Pihak kolonialisme pun setuju dengan dirinya. Sebab, mereka telah menguji dan membuktikan kesetiaan dan kesetiaan Nûruddîn selama ini untuk menjadi pelayan mereka. Meski, dengan mempertaruhkan agama, dan harus berkhianat kepada kaum Muslimin.
Setelah tampuk kekuasaan berada di tangannya, ia pun pernah mengaku kalau posisinya bak posisi Abu Bakar Radhiyallahu 'anhu yang meneruskan tongkat estafet dakwah dari Rasulullah Shallallahu 'alaihi wa sallam ?!.[5]
AKHIR HAYAT YANG MENGENASKAN
Sepak terjangnya yang buruk menuai balasan dari Allah Azza wa Jalla. Allah menetapkan Nûruddîn mengalami sakit yang berkepanjangan. Sampai kehilangan kemampuan berbicara dan kesadarannya. Akhirnya, ia meninggal dalam kondisi mengenaskan. Sementara anaknya yang masih remaja harus mati oleh racun yang dibubuhkan oleh orang Ahmadiyah. Istrinya lari dengan lelaki lain pasca kematian sang suami.

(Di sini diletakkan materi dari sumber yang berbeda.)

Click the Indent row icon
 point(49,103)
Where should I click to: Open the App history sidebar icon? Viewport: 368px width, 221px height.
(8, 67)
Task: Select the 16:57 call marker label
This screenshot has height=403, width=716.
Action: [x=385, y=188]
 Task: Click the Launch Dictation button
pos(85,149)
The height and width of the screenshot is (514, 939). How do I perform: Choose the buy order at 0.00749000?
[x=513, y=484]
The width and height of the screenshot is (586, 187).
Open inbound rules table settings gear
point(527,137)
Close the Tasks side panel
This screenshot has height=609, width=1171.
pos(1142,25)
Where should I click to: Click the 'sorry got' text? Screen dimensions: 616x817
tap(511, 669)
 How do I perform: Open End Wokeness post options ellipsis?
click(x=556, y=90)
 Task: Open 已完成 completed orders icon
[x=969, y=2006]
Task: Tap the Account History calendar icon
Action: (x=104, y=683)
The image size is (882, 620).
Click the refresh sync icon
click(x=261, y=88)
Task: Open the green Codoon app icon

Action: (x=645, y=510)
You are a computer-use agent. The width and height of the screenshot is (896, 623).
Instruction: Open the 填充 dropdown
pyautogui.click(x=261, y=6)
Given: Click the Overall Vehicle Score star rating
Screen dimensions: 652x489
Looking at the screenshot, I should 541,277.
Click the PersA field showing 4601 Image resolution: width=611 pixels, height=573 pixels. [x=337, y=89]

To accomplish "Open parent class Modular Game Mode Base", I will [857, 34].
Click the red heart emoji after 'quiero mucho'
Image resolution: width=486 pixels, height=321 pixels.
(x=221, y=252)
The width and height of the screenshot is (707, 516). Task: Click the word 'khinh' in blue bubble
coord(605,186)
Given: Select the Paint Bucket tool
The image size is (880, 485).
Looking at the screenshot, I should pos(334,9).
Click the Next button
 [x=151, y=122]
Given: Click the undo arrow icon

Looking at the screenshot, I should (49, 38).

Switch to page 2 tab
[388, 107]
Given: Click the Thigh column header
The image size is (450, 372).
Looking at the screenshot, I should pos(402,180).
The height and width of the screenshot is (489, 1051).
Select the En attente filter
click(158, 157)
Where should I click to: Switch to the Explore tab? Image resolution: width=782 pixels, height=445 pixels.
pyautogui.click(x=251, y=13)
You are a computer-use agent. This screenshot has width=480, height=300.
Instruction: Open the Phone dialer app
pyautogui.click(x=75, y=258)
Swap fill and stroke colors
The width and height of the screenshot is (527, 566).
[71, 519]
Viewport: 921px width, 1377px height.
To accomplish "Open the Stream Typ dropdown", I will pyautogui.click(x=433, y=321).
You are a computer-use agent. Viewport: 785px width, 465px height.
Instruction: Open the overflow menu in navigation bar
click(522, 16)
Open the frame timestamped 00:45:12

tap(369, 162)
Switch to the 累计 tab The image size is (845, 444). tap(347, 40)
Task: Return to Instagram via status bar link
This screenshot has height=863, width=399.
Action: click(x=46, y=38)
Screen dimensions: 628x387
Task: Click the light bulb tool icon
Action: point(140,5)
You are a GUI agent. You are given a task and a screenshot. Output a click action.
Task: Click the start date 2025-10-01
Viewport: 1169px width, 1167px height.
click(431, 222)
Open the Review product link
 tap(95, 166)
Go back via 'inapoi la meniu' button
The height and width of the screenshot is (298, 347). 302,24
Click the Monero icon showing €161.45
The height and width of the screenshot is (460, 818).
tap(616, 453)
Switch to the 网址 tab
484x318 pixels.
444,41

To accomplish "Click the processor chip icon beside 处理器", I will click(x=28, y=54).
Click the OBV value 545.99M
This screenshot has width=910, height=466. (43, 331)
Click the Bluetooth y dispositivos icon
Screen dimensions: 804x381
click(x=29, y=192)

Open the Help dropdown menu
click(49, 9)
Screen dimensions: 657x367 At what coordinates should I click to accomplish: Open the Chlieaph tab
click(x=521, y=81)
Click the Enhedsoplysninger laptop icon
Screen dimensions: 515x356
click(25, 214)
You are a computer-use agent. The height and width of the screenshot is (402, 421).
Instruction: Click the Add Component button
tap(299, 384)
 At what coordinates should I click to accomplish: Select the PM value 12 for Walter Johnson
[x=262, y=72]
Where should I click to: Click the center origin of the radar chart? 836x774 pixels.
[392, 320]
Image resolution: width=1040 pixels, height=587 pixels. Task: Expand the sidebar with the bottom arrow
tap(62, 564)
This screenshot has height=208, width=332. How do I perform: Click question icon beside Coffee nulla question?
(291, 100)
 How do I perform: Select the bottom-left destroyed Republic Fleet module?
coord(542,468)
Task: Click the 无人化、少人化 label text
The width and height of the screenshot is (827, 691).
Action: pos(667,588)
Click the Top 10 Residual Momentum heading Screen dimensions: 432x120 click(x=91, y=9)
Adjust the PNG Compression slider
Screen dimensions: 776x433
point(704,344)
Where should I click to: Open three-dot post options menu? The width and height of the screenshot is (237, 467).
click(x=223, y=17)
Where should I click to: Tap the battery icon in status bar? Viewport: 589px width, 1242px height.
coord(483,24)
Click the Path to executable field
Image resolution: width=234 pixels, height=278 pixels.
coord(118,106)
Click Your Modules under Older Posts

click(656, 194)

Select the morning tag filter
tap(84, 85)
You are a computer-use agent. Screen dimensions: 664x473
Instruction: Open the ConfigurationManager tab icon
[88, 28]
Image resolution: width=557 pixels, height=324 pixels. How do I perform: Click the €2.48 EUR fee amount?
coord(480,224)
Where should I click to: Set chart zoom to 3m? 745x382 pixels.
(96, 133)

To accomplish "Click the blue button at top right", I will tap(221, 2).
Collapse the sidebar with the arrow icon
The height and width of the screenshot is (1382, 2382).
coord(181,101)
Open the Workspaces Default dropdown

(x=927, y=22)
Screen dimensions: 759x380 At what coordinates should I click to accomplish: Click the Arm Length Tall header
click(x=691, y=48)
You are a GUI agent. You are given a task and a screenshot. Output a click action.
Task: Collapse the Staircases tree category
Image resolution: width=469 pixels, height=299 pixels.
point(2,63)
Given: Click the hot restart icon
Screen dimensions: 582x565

Tidak hanya ini saja, putri Nûruddîn yang menikah dengan Mahmûd Ahmad, putra si Nabi Palsu. Dan suaminyalah yang ternyata membunuh dua anak Nûruddîn itu. Sementara putranya yang lain, diusir dan dituduh berbuat nifak (ala Ahmadiyah, red)
PENUTUP
Demikianlah, nasib Nûruddîn, pembesar Ahmadiyah dan keluarganya. Tragis memang, seperti kondisi Mirza Ghulâm Ahmad yang mati di toilet akibat penyakit kolera yang dideritanya. Namun itu belum ada apa-apanya dengan siksa Allah Azza wa Jalla di akhirat kelak atas kelakuan buruknya dalam mendukung Nabi Palsu Mirza Ghulâm Ahmad. Sesungguhnya Allah Maha Perkasa lagi mempunyai balasan.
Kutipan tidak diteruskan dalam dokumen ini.